SkillOpt: Executive Strategy for Self-Evolving Agent Skills (arxiv.org)

🤖 AI Summary
The recent announcement of SkillOpt marks a significant advancement in the optimization of agent skills for AI systems. Unlike traditional methods that rely on hand-crafted or loosely controlled self-revisions, SkillOpt introduces a systematic controllable text-space optimizer that enhances skills through a disciplined training approach. This model employs a separate optimizer to transform scored rollouts into bounded edits on a skill document, ensuring that changes are only accepted when they demonstrably improve validation scores. This process is supported by innovative mechanisms like a textual learning-rate budget and a rejected-edit buffer, enabling stable training without increasing inference-time model calls. The implications of SkillOpt are profound for the AI/ML community, as it outperforms existing competitors in various contexts, achieving better or equivalent results across all evaluated benchmarks and setups.

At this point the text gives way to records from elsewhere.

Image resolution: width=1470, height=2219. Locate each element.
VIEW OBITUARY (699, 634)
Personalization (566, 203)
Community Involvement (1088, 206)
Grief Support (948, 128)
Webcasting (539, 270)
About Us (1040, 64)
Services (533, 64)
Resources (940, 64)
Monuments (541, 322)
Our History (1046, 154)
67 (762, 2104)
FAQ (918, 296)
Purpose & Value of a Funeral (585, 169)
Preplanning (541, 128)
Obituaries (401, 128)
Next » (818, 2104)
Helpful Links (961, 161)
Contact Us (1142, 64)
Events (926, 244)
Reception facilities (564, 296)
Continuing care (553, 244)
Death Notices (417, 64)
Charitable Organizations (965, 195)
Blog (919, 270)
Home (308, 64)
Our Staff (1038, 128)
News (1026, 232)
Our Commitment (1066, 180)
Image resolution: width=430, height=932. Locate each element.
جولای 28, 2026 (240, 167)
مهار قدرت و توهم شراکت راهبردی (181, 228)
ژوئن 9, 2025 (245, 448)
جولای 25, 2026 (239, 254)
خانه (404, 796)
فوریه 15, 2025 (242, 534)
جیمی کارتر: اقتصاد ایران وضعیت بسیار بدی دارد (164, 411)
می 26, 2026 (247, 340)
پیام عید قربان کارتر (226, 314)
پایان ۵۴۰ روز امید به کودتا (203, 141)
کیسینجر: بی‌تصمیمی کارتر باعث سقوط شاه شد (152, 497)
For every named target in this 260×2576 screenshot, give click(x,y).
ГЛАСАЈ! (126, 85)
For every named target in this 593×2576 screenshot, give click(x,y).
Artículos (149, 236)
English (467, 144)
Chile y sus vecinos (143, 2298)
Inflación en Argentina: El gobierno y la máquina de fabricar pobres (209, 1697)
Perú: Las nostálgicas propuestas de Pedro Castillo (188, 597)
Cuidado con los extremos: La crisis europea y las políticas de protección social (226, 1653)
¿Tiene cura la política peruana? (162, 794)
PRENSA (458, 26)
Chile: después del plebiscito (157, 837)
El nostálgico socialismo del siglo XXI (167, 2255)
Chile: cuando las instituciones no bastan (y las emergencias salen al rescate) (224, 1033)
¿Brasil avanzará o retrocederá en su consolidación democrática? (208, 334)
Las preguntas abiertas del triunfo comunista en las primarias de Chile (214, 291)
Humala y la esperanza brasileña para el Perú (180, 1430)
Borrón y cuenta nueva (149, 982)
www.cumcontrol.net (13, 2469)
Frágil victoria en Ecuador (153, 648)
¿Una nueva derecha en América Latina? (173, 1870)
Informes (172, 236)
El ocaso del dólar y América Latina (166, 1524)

In particular, it delivers enhancements in average accuracy—up to +24.8 points in Codex agentic loops and +19.1 in Claude Code operations—significantly boosting the performance of models like GPT-5.5. Furthermore, the optimized skill artifacts demonstrate their utility across different model scales and execution environments, highlighting the versatility and potential for broader applications in AI development. This breakthrough not only improves the skill training process but also promises to simplify and elevate the design of intelligent agents.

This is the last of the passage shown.